── SUPPLIED DATA ──
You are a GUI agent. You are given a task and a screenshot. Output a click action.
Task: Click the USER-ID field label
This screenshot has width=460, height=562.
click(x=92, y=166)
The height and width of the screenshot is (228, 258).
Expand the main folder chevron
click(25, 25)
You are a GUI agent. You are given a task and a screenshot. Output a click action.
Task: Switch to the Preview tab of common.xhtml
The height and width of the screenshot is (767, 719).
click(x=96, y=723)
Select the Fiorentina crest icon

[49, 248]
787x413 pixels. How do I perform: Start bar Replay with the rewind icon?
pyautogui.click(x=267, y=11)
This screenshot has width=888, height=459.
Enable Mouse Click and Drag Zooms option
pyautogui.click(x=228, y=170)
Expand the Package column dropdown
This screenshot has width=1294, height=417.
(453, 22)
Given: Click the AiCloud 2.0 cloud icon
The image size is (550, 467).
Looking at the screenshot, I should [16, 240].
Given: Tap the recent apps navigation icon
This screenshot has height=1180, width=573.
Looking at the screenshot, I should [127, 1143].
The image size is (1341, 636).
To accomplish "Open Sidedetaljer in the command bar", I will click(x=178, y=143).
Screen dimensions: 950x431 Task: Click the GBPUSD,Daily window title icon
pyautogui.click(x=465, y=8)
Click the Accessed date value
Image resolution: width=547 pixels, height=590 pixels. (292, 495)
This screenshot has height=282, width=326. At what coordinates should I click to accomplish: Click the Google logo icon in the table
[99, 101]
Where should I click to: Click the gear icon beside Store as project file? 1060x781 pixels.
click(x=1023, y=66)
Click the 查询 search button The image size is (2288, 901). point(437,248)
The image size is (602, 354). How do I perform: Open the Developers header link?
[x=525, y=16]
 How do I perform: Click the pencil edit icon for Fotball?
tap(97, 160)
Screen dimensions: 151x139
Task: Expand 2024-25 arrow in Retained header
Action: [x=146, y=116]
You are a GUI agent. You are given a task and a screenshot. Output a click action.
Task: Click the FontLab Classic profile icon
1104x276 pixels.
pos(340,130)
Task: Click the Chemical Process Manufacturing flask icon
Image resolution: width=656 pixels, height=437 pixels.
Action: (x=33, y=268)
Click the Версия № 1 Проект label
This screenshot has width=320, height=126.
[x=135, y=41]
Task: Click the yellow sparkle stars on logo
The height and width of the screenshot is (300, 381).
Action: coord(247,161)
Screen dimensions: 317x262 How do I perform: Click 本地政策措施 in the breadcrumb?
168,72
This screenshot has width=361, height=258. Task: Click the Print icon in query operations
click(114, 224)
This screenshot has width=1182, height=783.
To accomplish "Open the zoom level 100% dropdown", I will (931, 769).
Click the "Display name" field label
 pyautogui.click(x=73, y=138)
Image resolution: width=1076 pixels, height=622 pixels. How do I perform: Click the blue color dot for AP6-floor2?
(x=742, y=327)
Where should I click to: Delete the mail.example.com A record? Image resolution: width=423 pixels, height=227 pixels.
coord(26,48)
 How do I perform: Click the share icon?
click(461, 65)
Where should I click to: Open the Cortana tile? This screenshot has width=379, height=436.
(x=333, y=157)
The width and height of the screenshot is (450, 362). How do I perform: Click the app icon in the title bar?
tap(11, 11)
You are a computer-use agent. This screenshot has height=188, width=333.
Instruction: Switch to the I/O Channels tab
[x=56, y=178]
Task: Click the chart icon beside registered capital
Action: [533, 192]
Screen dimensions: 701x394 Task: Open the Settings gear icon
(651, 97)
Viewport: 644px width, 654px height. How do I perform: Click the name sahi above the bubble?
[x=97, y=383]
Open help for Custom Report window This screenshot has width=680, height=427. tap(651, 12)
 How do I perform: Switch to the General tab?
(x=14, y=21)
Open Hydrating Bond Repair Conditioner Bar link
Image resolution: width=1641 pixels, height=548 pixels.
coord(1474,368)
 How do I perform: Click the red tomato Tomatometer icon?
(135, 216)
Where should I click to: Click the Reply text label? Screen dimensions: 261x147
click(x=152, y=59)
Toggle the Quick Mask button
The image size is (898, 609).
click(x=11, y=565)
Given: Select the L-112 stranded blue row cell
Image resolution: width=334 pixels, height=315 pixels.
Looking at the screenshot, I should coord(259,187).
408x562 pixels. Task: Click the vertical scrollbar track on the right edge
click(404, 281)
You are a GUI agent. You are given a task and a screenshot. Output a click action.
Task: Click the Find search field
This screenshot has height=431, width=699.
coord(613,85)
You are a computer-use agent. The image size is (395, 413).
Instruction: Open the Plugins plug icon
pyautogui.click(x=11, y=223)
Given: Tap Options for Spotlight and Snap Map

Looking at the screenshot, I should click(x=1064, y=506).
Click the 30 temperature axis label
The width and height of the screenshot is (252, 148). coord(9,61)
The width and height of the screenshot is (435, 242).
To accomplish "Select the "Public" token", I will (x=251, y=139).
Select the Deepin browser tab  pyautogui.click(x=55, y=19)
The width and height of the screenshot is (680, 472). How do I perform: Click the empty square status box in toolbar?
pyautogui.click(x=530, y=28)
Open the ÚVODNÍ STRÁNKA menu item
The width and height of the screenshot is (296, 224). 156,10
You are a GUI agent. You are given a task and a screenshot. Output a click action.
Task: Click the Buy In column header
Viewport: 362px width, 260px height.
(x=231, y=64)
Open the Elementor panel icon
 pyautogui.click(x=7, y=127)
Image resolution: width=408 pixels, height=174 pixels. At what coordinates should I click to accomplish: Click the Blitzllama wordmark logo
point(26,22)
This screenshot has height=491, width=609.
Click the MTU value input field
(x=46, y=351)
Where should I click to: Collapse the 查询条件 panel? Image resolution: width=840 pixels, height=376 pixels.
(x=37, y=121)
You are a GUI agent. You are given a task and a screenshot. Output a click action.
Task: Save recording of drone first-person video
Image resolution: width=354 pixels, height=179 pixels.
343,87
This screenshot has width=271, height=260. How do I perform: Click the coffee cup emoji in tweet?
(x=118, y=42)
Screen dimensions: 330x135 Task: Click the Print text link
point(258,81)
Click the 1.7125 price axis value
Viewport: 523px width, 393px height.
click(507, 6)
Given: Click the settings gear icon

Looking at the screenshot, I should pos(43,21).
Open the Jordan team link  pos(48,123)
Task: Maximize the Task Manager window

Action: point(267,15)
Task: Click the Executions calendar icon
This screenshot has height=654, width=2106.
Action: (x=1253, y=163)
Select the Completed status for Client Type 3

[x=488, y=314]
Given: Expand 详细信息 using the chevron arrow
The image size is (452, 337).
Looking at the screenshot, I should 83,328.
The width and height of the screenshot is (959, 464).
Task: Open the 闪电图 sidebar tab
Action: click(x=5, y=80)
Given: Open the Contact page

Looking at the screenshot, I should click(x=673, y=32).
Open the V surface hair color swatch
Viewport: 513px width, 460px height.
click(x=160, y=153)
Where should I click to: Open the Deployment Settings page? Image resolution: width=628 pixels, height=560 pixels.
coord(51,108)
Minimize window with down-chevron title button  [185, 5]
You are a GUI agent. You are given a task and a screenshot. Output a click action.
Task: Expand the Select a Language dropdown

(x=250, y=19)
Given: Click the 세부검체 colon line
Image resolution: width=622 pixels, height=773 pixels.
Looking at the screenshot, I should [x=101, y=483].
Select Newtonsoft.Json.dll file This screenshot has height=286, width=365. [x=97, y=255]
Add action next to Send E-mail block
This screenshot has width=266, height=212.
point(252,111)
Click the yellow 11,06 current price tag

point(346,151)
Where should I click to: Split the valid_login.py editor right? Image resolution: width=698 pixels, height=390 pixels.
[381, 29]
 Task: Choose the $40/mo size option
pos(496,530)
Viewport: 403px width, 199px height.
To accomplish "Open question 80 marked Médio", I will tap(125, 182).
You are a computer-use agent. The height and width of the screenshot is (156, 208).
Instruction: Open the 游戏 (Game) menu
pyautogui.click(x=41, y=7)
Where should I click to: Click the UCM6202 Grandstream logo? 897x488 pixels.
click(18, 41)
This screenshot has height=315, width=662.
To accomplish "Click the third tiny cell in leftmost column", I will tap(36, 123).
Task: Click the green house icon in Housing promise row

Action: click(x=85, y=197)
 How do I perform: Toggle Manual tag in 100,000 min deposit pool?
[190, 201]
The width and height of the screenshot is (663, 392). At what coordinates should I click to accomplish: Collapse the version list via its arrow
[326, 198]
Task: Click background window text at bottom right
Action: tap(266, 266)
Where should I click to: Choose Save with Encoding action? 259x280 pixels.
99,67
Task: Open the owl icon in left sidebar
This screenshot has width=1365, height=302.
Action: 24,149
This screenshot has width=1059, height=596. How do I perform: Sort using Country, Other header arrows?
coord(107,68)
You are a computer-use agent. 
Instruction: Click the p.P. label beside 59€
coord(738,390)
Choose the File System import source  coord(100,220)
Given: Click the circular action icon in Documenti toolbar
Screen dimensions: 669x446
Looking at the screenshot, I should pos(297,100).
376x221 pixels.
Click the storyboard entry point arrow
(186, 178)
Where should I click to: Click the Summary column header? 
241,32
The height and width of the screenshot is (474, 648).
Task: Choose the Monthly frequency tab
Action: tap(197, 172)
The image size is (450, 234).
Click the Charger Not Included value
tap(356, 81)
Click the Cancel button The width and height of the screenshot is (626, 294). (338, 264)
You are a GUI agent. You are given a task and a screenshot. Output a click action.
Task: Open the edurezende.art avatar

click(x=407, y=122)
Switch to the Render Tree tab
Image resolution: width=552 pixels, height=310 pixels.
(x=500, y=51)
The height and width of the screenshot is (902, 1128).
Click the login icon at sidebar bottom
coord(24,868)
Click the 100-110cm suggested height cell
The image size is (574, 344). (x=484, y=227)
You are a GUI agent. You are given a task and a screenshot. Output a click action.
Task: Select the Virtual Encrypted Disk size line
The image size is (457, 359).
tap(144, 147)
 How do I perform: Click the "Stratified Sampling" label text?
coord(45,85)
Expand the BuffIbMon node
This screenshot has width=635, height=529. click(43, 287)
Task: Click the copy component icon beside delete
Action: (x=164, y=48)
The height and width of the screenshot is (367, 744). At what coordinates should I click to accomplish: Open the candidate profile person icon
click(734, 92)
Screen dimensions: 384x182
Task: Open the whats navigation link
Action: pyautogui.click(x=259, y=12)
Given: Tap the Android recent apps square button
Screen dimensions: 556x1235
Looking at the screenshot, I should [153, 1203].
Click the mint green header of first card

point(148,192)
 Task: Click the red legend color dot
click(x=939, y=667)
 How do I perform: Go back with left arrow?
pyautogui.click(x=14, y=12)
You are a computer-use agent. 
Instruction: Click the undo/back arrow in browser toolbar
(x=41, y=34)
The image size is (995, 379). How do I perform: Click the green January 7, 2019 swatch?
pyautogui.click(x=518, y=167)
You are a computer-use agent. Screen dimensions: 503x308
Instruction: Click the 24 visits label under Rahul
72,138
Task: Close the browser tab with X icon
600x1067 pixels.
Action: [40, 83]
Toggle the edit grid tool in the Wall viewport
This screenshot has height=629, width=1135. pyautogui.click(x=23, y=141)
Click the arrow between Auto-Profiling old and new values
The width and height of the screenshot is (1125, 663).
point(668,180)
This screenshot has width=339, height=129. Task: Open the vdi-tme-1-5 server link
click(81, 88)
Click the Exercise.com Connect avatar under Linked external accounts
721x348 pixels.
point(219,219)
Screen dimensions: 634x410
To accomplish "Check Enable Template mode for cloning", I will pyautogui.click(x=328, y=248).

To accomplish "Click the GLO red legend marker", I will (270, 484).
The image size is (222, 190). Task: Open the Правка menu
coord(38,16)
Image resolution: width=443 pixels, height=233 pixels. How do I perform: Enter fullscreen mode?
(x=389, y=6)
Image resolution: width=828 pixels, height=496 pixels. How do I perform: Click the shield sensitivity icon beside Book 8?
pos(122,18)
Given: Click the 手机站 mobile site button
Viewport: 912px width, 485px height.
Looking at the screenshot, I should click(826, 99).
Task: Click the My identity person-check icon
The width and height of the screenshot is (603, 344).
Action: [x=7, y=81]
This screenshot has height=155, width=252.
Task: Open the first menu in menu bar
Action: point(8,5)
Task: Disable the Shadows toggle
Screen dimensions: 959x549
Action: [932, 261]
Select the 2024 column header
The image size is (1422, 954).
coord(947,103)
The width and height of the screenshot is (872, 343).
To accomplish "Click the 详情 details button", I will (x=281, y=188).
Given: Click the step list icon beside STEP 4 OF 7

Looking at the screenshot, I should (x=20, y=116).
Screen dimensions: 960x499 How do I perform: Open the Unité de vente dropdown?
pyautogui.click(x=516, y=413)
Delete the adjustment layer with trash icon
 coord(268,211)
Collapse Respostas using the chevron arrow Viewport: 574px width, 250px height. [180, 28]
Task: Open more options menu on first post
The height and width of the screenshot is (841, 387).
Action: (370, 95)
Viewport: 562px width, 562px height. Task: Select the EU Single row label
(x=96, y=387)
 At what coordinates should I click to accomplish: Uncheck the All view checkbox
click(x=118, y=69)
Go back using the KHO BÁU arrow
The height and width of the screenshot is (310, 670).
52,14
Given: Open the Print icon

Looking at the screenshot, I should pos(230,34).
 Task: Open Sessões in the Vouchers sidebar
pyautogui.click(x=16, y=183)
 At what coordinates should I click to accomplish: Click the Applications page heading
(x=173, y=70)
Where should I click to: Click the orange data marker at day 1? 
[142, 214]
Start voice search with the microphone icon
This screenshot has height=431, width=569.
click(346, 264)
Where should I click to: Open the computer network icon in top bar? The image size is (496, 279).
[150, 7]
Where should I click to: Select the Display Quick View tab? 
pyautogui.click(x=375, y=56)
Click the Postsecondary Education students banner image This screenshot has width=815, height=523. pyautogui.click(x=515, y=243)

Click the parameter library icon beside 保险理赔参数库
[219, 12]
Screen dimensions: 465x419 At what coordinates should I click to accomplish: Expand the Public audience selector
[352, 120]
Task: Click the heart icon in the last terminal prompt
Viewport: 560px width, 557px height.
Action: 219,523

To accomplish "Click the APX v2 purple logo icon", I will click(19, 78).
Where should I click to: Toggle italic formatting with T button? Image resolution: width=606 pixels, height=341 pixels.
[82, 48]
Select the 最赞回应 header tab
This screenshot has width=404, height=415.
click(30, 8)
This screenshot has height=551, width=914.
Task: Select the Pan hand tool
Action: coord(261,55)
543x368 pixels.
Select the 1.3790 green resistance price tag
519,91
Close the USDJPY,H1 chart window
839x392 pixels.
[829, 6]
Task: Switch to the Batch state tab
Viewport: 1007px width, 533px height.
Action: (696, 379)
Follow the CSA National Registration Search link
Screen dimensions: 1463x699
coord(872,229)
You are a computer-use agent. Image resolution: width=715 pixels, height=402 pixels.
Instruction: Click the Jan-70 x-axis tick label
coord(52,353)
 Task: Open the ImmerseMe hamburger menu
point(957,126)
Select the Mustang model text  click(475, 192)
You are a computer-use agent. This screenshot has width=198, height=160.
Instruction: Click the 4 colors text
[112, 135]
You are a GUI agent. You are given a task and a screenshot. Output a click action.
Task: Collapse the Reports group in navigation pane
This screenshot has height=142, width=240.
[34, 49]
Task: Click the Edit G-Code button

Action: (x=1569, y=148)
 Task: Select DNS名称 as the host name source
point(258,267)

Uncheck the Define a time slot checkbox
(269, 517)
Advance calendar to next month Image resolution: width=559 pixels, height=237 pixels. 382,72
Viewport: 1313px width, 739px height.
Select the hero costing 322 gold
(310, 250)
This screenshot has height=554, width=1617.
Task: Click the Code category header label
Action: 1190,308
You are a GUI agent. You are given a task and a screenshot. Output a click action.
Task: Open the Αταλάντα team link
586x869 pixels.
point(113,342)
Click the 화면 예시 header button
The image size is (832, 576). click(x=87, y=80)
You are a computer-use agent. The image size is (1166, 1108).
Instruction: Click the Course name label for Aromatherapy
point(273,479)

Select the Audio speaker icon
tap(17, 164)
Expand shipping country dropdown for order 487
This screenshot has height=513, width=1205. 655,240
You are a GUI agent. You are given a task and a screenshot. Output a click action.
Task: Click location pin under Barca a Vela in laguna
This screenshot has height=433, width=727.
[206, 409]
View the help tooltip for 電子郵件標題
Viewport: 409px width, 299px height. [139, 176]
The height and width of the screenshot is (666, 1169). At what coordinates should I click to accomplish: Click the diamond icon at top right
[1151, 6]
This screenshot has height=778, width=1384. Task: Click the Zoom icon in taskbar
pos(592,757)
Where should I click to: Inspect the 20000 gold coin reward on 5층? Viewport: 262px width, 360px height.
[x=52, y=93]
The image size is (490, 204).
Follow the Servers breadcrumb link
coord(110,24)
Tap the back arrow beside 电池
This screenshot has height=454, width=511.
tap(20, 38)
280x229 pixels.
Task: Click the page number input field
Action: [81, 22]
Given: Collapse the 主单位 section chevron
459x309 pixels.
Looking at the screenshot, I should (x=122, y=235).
───
— WHAT NEEDS TO BE DONE —
All that belongs in your answer is the stretch of entries above from the line with "Viewport: 912px width, 485px height." through the line with "Task: Click the My identity person-check icon", printed exactly.

— SOLVED EXERCISE —
Viewport: 912px width, 485px height.
Looking at the screenshot, I should click(826, 99).
Task: Click the My identity person-check icon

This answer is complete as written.